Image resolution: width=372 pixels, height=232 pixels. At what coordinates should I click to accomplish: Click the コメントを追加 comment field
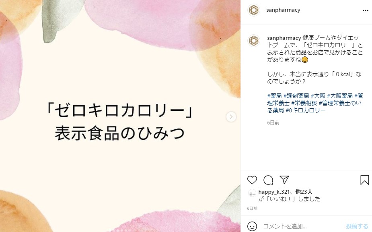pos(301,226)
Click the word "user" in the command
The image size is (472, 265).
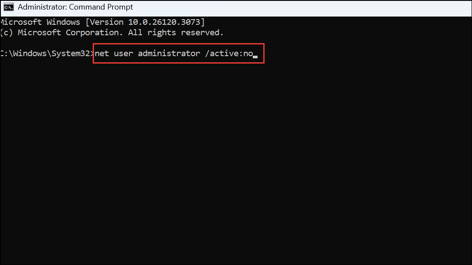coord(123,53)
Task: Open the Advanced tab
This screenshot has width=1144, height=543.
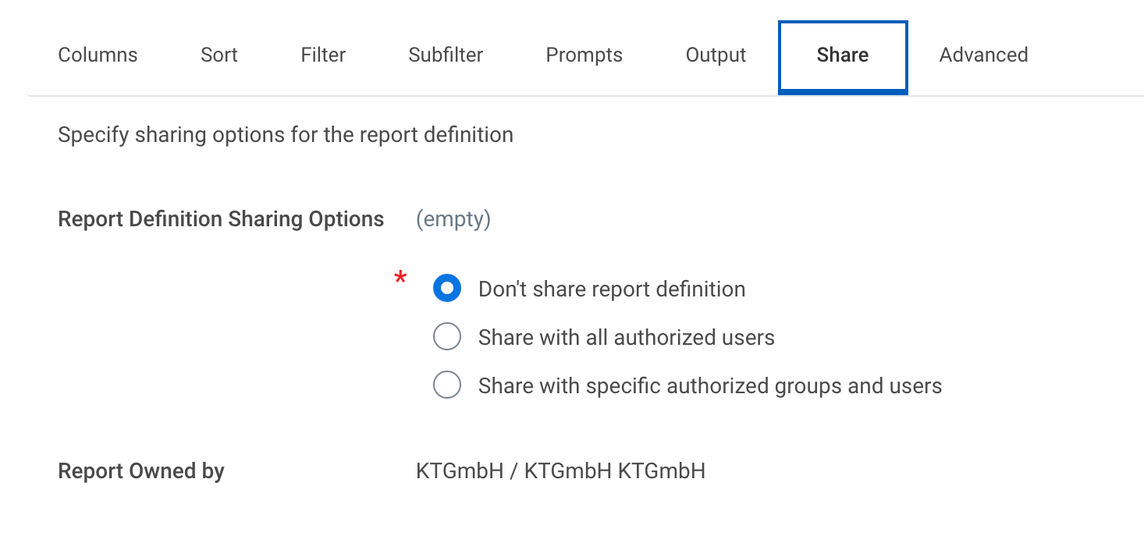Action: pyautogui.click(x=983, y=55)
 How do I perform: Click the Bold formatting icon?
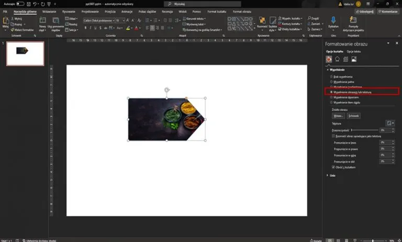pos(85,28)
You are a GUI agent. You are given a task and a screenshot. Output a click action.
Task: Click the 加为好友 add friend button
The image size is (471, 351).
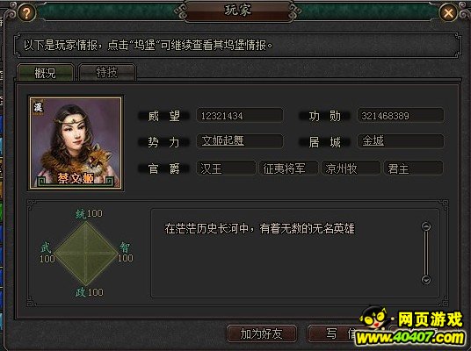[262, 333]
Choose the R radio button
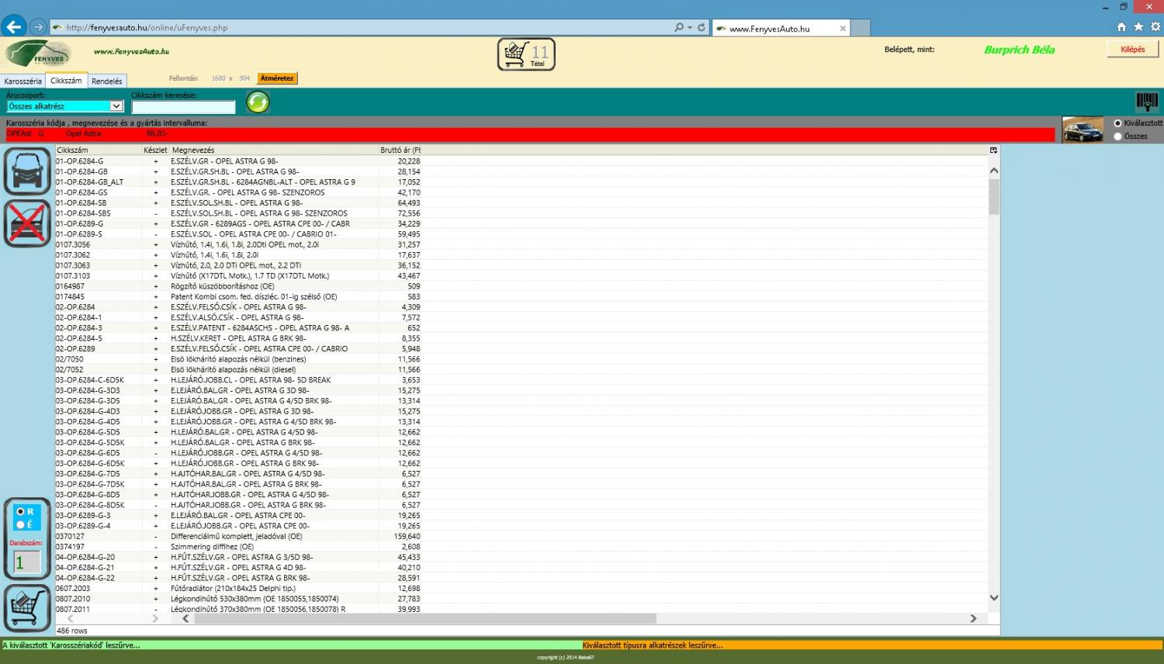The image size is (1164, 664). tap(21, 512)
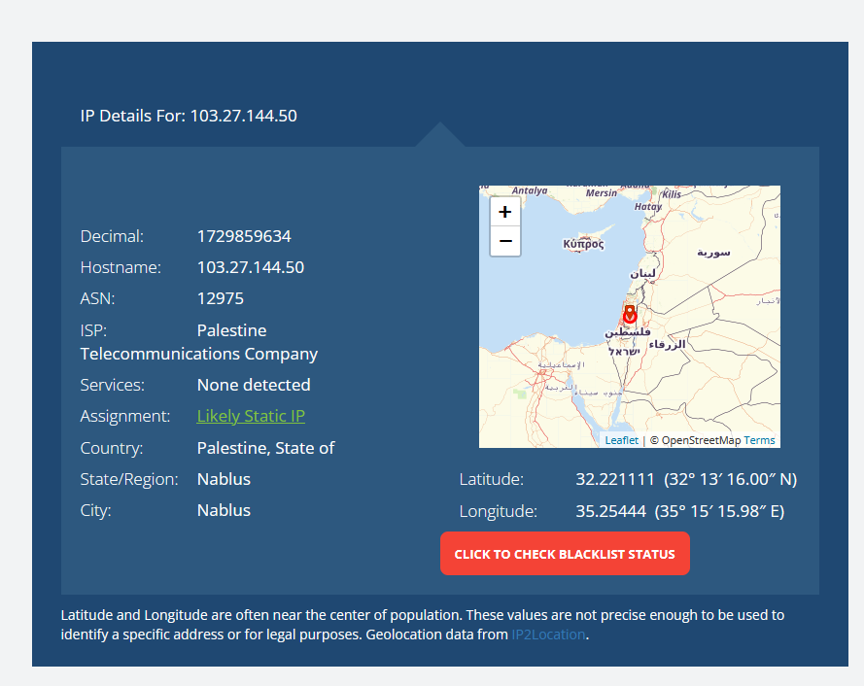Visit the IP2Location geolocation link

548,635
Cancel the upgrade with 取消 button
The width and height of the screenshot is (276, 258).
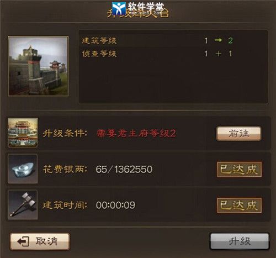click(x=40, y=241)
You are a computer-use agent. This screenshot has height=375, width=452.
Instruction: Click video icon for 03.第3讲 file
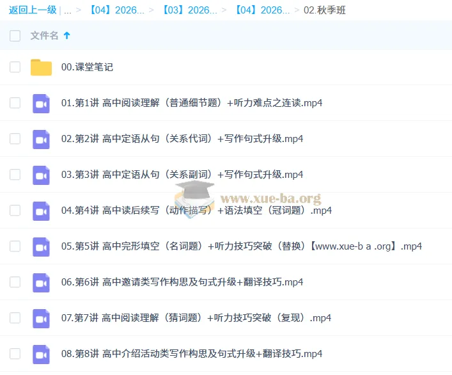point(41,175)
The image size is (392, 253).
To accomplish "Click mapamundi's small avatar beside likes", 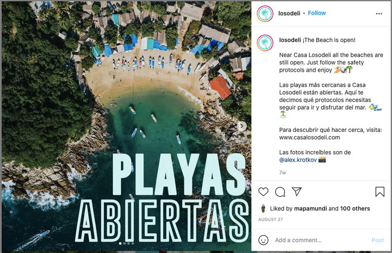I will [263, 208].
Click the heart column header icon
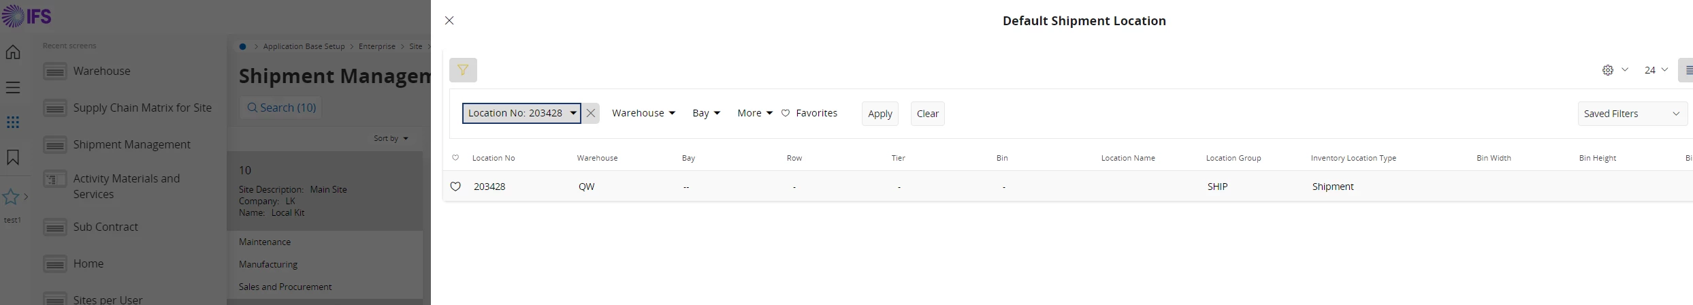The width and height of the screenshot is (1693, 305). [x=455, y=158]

· · · · ·

- HOW TO COMPLETE THIS TASK -
Although the records above contain pictures, the copy should not; retype exactly the lines from the one containing "How do I perform: Click" through the one containing "Cancel the upgrade with 取消 button".

- YOUR RESPONSE -
 How do I perform: Click the Bold formatting icon?
pos(85,28)
You are a GUI agent. You are given a task and a screenshot. Output a click action.
Task: Click the 加为好友 add friend button
The image size is (471, 351).
[262, 333]
Choose the R radio button
The image size is (1164, 664). tap(21, 512)
Visit the IP2Location geolocation link

548,635
Cancel the upgrade with 取消 button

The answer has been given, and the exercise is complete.